她颤抖着捡起了他的骨头,放进了袋子里,一块一块极为虔诚。然后她看到了土里的白金婚戒。这男人一直不喜欢身上有过多的饰品,他们结婚时候的钻戒他都不带,但却一直戴着这枚她刚刚工作时买的白金对戒,从来没有拿下来过。
“这里不知有多少尸体呢。”柚子淡淡地说。“还能找到他,你应该感到庆幸,可以带他回家了。”
是啊,带她们的爱人回家。女人吸了吸鼻子,把袋子在身上固定好,然后对着柚子又说了一声谢谢。
柚子没说话,继续往前走。
经过一个小土坡的时候,柚子再一次停了下来。女人顺着她的视线望过去,只看见一个窄小的土洞。土洞周围杂草横生,没什么异状,可是柚子弯腰把草拨开,地上爬行过的痕迹就非常明显了。
土洞里有一个人。
这个洞很小,只容女人钻进去,如果畜生们想要进去,除却猎物三,就只有身材矮小的猎物二能钻进去了。可惜小土坡很明显,这个洞只有一个出口,想必那藏在里头的人也该憋坏了吧?
柚子笑了笑,从包里拿出一个打火机。女人立刻明白了她的意思,两人分别在周围找了些枯枝杂草,柚子朝上面泼了汽油——到这里她再一次感慨,要是他们在上她之前,知道先打开她的包包看看该多好呀!
烟火缭绕,极其呛人,柚子拿出湿纸巾给女人,两人朝后退了几步。利用里头的人坚持的时间,柚子掏出一把小刀,和女人一起把刀子烧红,倒插在入口处。
十分钟过后,里头蠕动出一个人影,那人一出洞口就迅速站了起来,身上满是火与烟,慌不择路的逃跑,谁知一脚踩到烧红的刀子上,惨叫一声倒了下去,立刻变成了一只身上插满了刀的刺猬,其中一把刀刚好没入胸口。

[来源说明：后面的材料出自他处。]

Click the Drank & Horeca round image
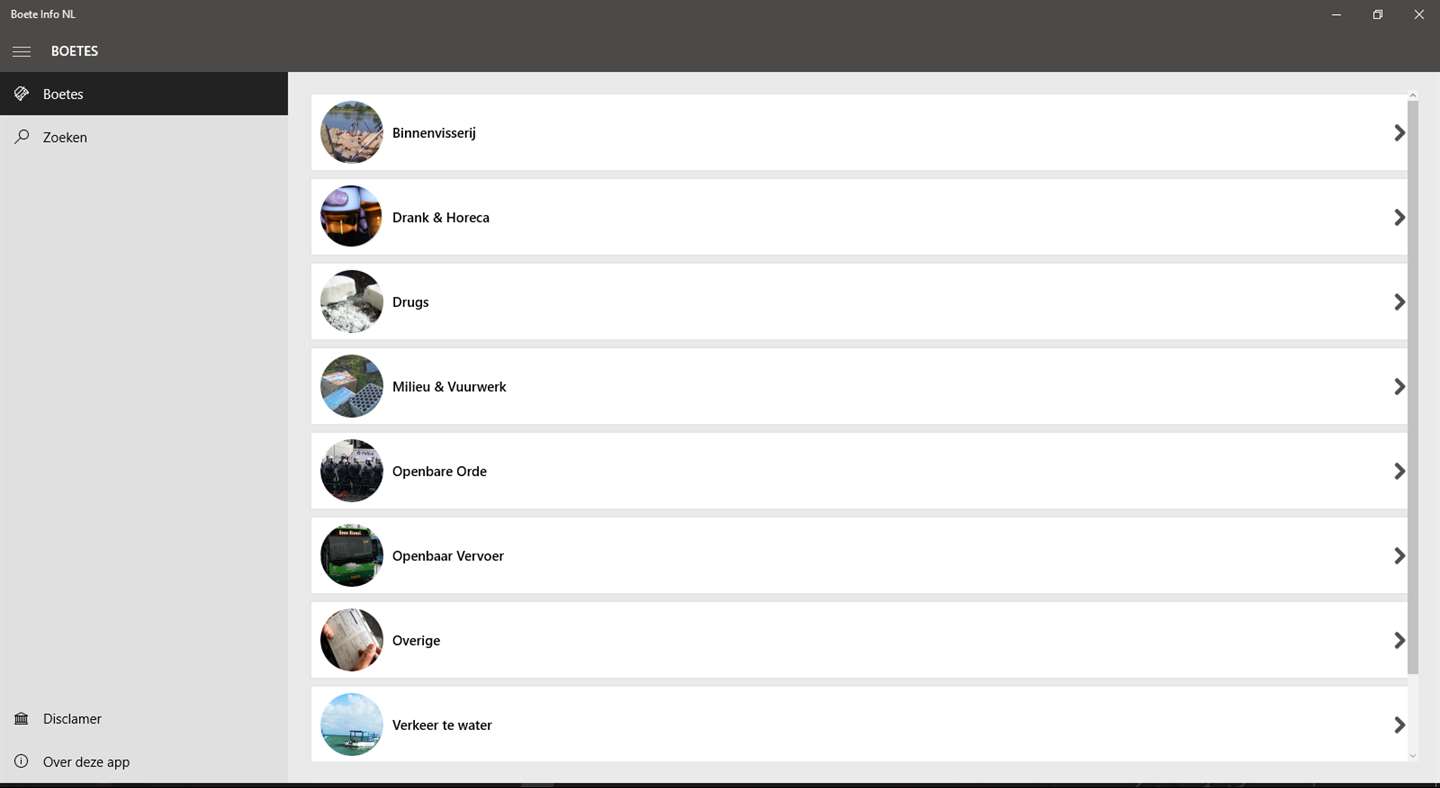1440x788 pixels. tap(351, 217)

猎物二瞪着眼睛,柚子把刀又一一拔了出来放好,在猎物二身上洒了点汽油。火势越来越大,柚子跟女人说:“咱们打个赌,你说他是会被烧死呢,还是失血过多致死?”
女人说:“烧死。”
柚子也笑了:“我也这么觉得。”
两人不再理会猎物二,继续往前走。猎物二在地上打着滚,然而火势没有减小,慢慢地,他就不再动了。如同一只可悲的野兽。